DATA EXCERPTS:
····················

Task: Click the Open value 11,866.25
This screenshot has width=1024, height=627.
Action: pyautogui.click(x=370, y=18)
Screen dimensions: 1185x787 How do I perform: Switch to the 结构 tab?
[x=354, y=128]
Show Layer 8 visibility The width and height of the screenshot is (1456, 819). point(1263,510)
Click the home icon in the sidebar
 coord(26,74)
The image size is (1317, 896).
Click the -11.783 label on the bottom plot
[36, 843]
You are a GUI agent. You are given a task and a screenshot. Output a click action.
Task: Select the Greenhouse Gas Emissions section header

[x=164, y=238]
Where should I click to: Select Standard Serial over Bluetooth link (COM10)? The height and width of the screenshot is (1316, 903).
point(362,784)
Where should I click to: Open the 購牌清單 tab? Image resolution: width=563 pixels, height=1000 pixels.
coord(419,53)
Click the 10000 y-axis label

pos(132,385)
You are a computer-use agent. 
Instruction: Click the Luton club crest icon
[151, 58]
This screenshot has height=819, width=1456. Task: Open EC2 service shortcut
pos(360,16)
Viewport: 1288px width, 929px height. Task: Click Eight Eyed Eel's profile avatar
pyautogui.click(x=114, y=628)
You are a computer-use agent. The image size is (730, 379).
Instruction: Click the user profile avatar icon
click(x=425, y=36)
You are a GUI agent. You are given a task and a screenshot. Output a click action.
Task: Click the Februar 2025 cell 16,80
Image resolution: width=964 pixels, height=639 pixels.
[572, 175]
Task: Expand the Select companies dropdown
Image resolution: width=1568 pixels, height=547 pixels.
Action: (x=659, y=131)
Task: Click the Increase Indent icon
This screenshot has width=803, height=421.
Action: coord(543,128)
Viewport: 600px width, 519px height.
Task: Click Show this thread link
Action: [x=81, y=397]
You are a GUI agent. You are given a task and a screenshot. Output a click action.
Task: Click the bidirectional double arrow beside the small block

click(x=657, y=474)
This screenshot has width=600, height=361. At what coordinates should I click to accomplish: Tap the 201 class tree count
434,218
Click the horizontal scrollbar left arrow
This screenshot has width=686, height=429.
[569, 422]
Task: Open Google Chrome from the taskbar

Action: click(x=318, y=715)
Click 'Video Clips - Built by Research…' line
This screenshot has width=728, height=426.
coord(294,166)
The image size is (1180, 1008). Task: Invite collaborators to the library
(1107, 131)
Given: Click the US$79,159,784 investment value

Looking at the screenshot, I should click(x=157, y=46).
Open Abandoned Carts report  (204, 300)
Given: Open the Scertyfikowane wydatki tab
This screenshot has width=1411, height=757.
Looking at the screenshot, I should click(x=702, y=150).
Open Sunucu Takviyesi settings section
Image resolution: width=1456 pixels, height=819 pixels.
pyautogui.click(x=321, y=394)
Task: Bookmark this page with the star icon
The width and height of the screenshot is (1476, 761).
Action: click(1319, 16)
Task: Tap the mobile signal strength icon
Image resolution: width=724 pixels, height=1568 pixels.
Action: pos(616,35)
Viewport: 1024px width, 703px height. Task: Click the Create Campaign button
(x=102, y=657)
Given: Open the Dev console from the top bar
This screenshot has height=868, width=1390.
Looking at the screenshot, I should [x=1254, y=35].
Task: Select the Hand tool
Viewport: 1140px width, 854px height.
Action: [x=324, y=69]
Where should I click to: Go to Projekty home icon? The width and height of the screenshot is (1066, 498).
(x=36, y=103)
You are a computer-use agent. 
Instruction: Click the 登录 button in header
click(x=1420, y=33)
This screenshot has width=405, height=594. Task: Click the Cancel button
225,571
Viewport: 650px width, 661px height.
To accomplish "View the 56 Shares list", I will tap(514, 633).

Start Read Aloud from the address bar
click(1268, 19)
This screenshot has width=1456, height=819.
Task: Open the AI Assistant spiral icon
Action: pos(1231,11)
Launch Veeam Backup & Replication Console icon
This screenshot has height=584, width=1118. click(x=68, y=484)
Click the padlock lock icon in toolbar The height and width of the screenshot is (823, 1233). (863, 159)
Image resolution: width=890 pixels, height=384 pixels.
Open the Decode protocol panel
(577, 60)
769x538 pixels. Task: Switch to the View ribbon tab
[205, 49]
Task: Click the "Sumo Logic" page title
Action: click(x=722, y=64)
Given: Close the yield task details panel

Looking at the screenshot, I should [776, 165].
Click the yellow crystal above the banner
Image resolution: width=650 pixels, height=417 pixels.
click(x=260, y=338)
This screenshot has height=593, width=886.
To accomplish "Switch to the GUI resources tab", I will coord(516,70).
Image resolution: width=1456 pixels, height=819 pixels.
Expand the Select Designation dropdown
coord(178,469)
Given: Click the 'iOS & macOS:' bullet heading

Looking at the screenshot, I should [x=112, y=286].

····················

YOUR GOAL: Copy the lines above exactly as they appear.

ANSWER TO THIS TASK:
Task: Click the Open value 11,866.25
This screenshot has width=1024, height=627.
Action: pyautogui.click(x=370, y=18)
Screen dimensions: 1185x787 How do I perform: Switch to the 结构 tab?
[x=354, y=128]
Show Layer 8 visibility The width and height of the screenshot is (1456, 819). point(1263,510)
Click the home icon in the sidebar
 coord(26,74)
The image size is (1317, 896).
Click the -11.783 label on the bottom plot
[36, 843]
You are a GUI agent. You are given a task and a screenshot. Output a click action.
Task: Select the Greenhouse Gas Emissions section header

[x=164, y=238]
Where should I click to: Select Standard Serial over Bluetooth link (COM10)? The height and width of the screenshot is (1316, 903).
point(362,784)
Where should I click to: Open the 購牌清單 tab? Image resolution: width=563 pixels, height=1000 pixels.
coord(419,53)
Click the 10000 y-axis label

pos(132,385)
You are a computer-use agent. 
Instruction: Click the Luton club crest icon
[151, 58]
This screenshot has height=819, width=1456. Task: Open EC2 service shortcut
pos(360,16)
Viewport: 1288px width, 929px height. Task: Click Eight Eyed Eel's profile avatar
pyautogui.click(x=114, y=628)
You are a computer-use agent. The image size is (730, 379).
Instruction: Click the user profile avatar icon
click(x=425, y=36)
You are a GUI agent. You are given a task and a screenshot. Output a click action.
Task: Click the Februar 2025 cell 16,80
Image resolution: width=964 pixels, height=639 pixels.
[572, 175]
Task: Expand the Select companies dropdown
Image resolution: width=1568 pixels, height=547 pixels.
Action: (x=659, y=131)
Task: Click the Increase Indent icon
This screenshot has width=803, height=421.
Action: coord(543,128)
Viewport: 600px width, 519px height.
Task: Click Show this thread link
Action: [x=81, y=397]
You are a GUI agent. You are given a task and a screenshot. Output a click action.
Task: Click the bidirectional double arrow beside the small block

click(x=657, y=474)
This screenshot has width=600, height=361. At what coordinates should I click to accomplish: Tap the 201 class tree count
434,218
Click the horizontal scrollbar left arrow
This screenshot has width=686, height=429.
[569, 422]
Task: Open Google Chrome from the taskbar

Action: click(x=318, y=715)
Click 'Video Clips - Built by Research…' line
This screenshot has width=728, height=426.
coord(294,166)
The image size is (1180, 1008). Task: Invite collaborators to the library
(1107, 131)
Given: Click the US$79,159,784 investment value

Looking at the screenshot, I should click(x=157, y=46).
Open Abandoned Carts report  (204, 300)
Given: Open the Scertyfikowane wydatki tab
This screenshot has width=1411, height=757.
Looking at the screenshot, I should click(x=702, y=150).
Open Sunucu Takviyesi settings section
Image resolution: width=1456 pixels, height=819 pixels.
pyautogui.click(x=321, y=394)
Task: Bookmark this page with the star icon
The width and height of the screenshot is (1476, 761).
Action: click(1319, 16)
Task: Tap the mobile signal strength icon
Image resolution: width=724 pixels, height=1568 pixels.
Action: pos(616,35)
Viewport: 1024px width, 703px height. Task: Click the Create Campaign button
(x=102, y=657)
Given: Open the Dev console from the top bar
This screenshot has height=868, width=1390.
Looking at the screenshot, I should [x=1254, y=35].
Task: Select the Hand tool
Viewport: 1140px width, 854px height.
Action: [x=324, y=69]
Where should I click to: Go to Projekty home icon? The width and height of the screenshot is (1066, 498).
(x=36, y=103)
You are a computer-use agent. 
Instruction: Click the 登录 button in header
click(x=1420, y=33)
This screenshot has width=405, height=594. Task: Click the Cancel button
225,571
Viewport: 650px width, 661px height.
To accomplish "View the 56 Shares list", I will tap(514, 633).

Start Read Aloud from the address bar
click(1268, 19)
This screenshot has width=1456, height=819.
Task: Open the AI Assistant spiral icon
Action: pos(1231,11)
Launch Veeam Backup & Replication Console icon
This screenshot has height=584, width=1118. click(x=68, y=484)
Click the padlock lock icon in toolbar The height and width of the screenshot is (823, 1233). (863, 159)
Image resolution: width=890 pixels, height=384 pixels.
Open the Decode protocol panel
(577, 60)
769x538 pixels. Task: Switch to the View ribbon tab
[205, 49]
Task: Click the "Sumo Logic" page title
Action: click(x=722, y=64)
Given: Close the yield task details panel

Looking at the screenshot, I should [776, 165].
Click the yellow crystal above the banner
Image resolution: width=650 pixels, height=417 pixels.
click(x=260, y=338)
This screenshot has height=593, width=886.
To accomplish "Switch to the GUI resources tab", I will coord(516,70).
Image resolution: width=1456 pixels, height=819 pixels.
Expand the Select Designation dropdown
coord(178,469)
Given: Click the 'iOS & macOS:' bullet heading

Looking at the screenshot, I should [x=112, y=286].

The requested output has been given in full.